Dans notre monde occidental actuel, ces épreuves nous manquent. La foi n'est pas habituellement contrariée, elle s'évapore. Nous observons, en même temps, le développement d'une vague religiosité irrationnelle, sans contours précis et en dehors des Églises. C'est le signe du désir humain de religiosité, du symbolisme et de la mystique (une réaction au rationalisme et à la technique). Nous devons selon l'Évangile témoigner de notre espérance. Nous devons sentir ce qui influence l'homme moderne, de quoi il souffre. Si c'est par exemple la peur, il faut annoncer la foi comme confiance. Notre prédication de la Parole de Dieu devrait aider les autres à discerner entre ce qui est bon et ce qui est faux, ce qui est futile et ce qui est important, ce qui est divin et ce qui est humain, entre le désespoir et l'espérance. Ils pourraient ensuite reconnaître que le royaume de Dieu est déjà là, que c'est le Christ suspendu à la croix avec ses mains et ses pieds transpercés.

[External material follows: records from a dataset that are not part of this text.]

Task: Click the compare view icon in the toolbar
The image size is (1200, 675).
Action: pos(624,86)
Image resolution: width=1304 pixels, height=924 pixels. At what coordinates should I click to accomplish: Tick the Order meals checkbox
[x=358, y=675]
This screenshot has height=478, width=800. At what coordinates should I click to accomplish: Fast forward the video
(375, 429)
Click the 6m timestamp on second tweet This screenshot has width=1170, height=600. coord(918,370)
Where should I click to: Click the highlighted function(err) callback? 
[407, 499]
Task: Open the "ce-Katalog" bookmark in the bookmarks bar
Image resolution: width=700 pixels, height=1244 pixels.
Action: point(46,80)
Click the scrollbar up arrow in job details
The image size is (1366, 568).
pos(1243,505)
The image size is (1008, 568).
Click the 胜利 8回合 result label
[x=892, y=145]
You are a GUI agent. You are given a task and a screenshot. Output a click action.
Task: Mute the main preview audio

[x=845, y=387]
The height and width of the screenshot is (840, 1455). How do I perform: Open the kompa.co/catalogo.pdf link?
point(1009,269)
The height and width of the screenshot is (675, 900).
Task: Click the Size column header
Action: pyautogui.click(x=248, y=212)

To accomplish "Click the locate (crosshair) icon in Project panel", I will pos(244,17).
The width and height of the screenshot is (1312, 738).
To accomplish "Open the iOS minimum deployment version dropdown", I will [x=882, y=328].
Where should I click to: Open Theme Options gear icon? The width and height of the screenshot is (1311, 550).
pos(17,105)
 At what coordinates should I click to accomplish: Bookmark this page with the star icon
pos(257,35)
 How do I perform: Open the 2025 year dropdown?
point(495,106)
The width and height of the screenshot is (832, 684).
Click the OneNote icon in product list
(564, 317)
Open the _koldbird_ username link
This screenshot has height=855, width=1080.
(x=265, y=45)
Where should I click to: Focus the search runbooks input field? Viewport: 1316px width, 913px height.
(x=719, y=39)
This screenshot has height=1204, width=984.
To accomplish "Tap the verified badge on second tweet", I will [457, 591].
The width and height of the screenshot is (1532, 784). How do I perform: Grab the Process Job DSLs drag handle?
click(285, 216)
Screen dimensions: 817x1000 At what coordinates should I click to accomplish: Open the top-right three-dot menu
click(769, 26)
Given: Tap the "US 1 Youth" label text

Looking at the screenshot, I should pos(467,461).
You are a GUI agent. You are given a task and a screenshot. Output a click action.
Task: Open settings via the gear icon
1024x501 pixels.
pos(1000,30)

La confiance, c'est l'attitude de l'homme qui trouve son soutien en ce qui ne peut pas décevoir.
Quant aux autres vertus, elles se trouvent dans une position semblable à celle de la foi-confiance. Elles sont aussi une force qui guérit, qui agit en vue du salut. Par exemple l'une des quatre vertus cardinales, la tempérance, la sobriété dans les plaisirs (tout le contraire de la concupiscence effrénée, des excès de nourriture, de l'alcoolisme). Ou bien encore le courage qui ne consiste pas en une forme d'agressivité mais dans le fait de supporter les difficultés.
Les sectes contemporaines, surtout les sectes orientales, proposent à l'homme sous couvert de religion une meilleure santé, l'équilibre psychique, etc. Cela ne doit pas nous devenir étranger. Mais notre devoir est de témoigner au monde et aux jeunes gens de l'avenir et de l'espérance. Comme Dieu se tourne vers nous par sa fidélité qu'Il ne révoque jamais, notre foi est le bien le plus précieux qui nous a été confié. Dans la foi, Dieu nous donne non seulement quelque chose, mais Il se donne lui-même.
La responsabilité de l'Église, et celle des Dominicains, consiste précisément en cela que nous recevons ce don et nous nous efforçons de le transmettre. Les jeunes gens veulent expérimenter ce qu'est une journée vécue en chrétien. L'histoire personnelle de chacun lui enseigne que nous recevons la foi des hommes qui croient, de la même manière que nous apprenons à aimer et à avoir confiance des personnes dignes de confiance et qui aiment vraiment, qui risquent l'amour et la confiance.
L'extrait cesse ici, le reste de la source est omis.